Vielleicht rührt es daher, dass sie so häufig getragene Rollen spielt, nicht frei von Gefühlen, aber im Kern sachlich, am Rande sozialer Brüche und Abgründe, die Schüttlers Karriere kennzeichnen. Das macht eine banale Schwiegermutterklamotte beim Plastikkanal ProSieben fast zum Akt der Befreiung. „Ein wunderbarer Ausbruch“, sagt sie fünf Jahre danach. „Wenn ich im Kino eine Komödie sehe, fühle ich mich hinterher ja auch besser als nach Lars von Triers Dancer in the Dark.“ Nicht dass sie sich um leichte Stoffe bemühe, „aber wenn sie anklopfen und charmant sind, öffne ich die Tür einen Spalt“. Wie einen Fluchtweg aus der unerträglichen Schwierigkeit des Seins, fort vom Ernst ihres Schaffens.
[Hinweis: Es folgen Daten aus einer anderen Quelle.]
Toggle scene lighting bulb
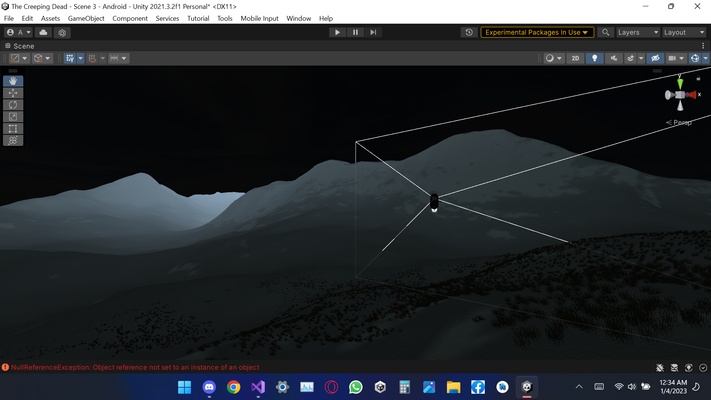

Er führte sie schon in körperliche Abenteuerkomödien, aber auch zum Welterfolg Unsere Mütter, unsere Väter, wo Katharina Schüttler eine Sängerin spielt, die im NS-System Karriere macht – elaboriertes, aber durchweg massentaugliches Historytainment, mit globalem Millionenpublikum statt jener 5000 Kinobesucher, die sich schon mal für sie ins Kino verirren. Beides sorgt mittlerweile dafür, dass ihr Stigma ewiger Jugend in fiktionaler Reife mündet.
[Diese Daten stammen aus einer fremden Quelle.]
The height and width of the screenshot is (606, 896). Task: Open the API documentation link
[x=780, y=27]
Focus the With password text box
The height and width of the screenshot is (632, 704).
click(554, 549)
Noch mit 26 spielte Katharina Schüttler in Wahrheit oder Pflicht ja eine Schülerin. Und ihr Äußeres taugt bis jetzt für die Lolita, mit der die Theaterlaufbahn 2002 Fahrt aufnahm. Dagegen steht ihre Knastregisseurin vergleichbar tief im Leben. Fast wie jene Figur, zu der sie eine Maskenbildnerin mal machen wollte. „Wir waren sogar im Perückenladen“, erinnert sie sich. Bis ihr auffiel, dass eine Mutter nahe 40 viel abstrakter war, als eine Mörderin im eigenen Alter. Sie strich die Rolle. Rein handwerklich könne zwar das Irreale glaubhaft geraten. Aber die reale Fiktion einer Mutter am Scheideweg? „Eher nicht.“

Nicht genug. Nicht für die Ansprüche des Publikums, des Mediums, ihrem Perfektionismus. Dem habe man zu genügen. Punkt. „Wo Leute den Blick fürs Ganze verlieren, fühle ich mich fast verletzt.“ Halbherzigkeit fache ihr Helfersyndrom an, dann greife sie ein. „Wenn ich etwas nicht richtig machen will, kann ich auch am Strand sitzen.“ Schwer zu glauben, dass Katharina Schüttler das kann, fernab von Kamera und Bühne, wo alle Furcht des Alltags von ihr weicht. Bis Anfang des Jahres kannte sie nicht mal Lampenfieber. Dann drehte sie erstmals in Englisch. „Wenn ich auf einer Hochzeit singen soll, bin ich total aufgeregt.“ Beim Spielen aber, da sei sie durch ihre Figur geschützt. Die Bühne, so Katharina Schüttler, „macht mir keine Angst“. Warum auch? Als Elftklässlerin trat sie nach wenigen Tagen ihres Highschool-Jahrs in Florida vor die Theatergruppe und bewarb sich in stotterndem Englisch. Mit Erfolg. Mut, sagt sie „schafft Haltung“. Auch wenn es gelegentlich erschreckt.